2. The computer implemented method of claim 1, wherein the serially reusable resource is selected from a group consisting of: a computer memory, a computer processor, a computer program, a computer data bus, a file, a row in a database table, a piece of code that touches certain memory objects, a database structure in memory, a control block in memory, a shared device, a data set on a shared device, data buffers, and registers.
3. The computer implemented method of claim 1, wherein collecting resource modeling data comprises:
collecting request count data during a collection interval, wherein the request count data includes one or more of a first count of requests from jobs to be processed by the serially reusable resource during the collection interval;
collecting request count data that includes a second count of requests from jobs to be processed by the serially reusable resource based on a workload, wherein the workload is defined by one or more of CPU usage of the request, memory usage of the request, and time usage of the request; and
collecting contention data for the serially reusable resource when the serially reusable resource has at least one request from a job that is waiting.
4. The computer implemented method of claim 3,
wherein the contention data includes a first list that includes jobs waiting to be processed by the serially reusable resource and time values of how long each job has been waiting, a second list that includes jobs holding the serially reusable resource and time values for a length of ownership, job identification information for each job on the first list and second list, and a third count of duplicate contention events.

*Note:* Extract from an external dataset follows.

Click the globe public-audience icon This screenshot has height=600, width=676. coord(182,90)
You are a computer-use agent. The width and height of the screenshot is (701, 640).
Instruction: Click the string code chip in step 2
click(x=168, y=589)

5. The computer implemented method of claim 1, wherein the one or more cognitive computing tasks includes
a regression task that categorizes the contention event as an abnormal contention event using the request count data,
wherein the regression task includes using statistical analysis to create a curve based on multiple independent variables from the resource modeling data and fitting a dependent variable from the contention data to determine whether the contention event is an abnormal contention event based on fitting of the dependent variable to the curve.
6. The computer implemented method of claim 1, wherein the one or more cognitive computing tasks includes:
a classification task that categorizes the contention event as an abnormal contention event based on the contention data,
wherein the classification task includes structuring the resource modeling data into a tree structure with nodes and branches and using the structured resource modeling data to determine a group the contention event belongs to, wherein the group is one selected from a group consisting of an abnormal contention event group and a normal contention event group.
7. The computer implemented method of claim 1, wherein the one or more cognitive computing tasks includes:
a clustering task that categorizes the contention event as an abnormal contention event based on cluster mapping the resource modeling data and comparing a proximity of the contention event when mapped against the cluster mapping.
8. The computer implemented method of claim 1, wherein the first model and the second model are each selected from a group consisting of:
a first regression model of rates of serialization request over time;
a second regression model of rates of requests based on workloads run per system;
a first clustering model of patterns of serialization requests across multiple resources and resource types;
a second clustering model of patterns of contention across multiple resources and resource types;
a first classification model of contention based on individual resources;
a second classification model of contention based on length of ownership; and
a third classification model of contention based on length of waiting.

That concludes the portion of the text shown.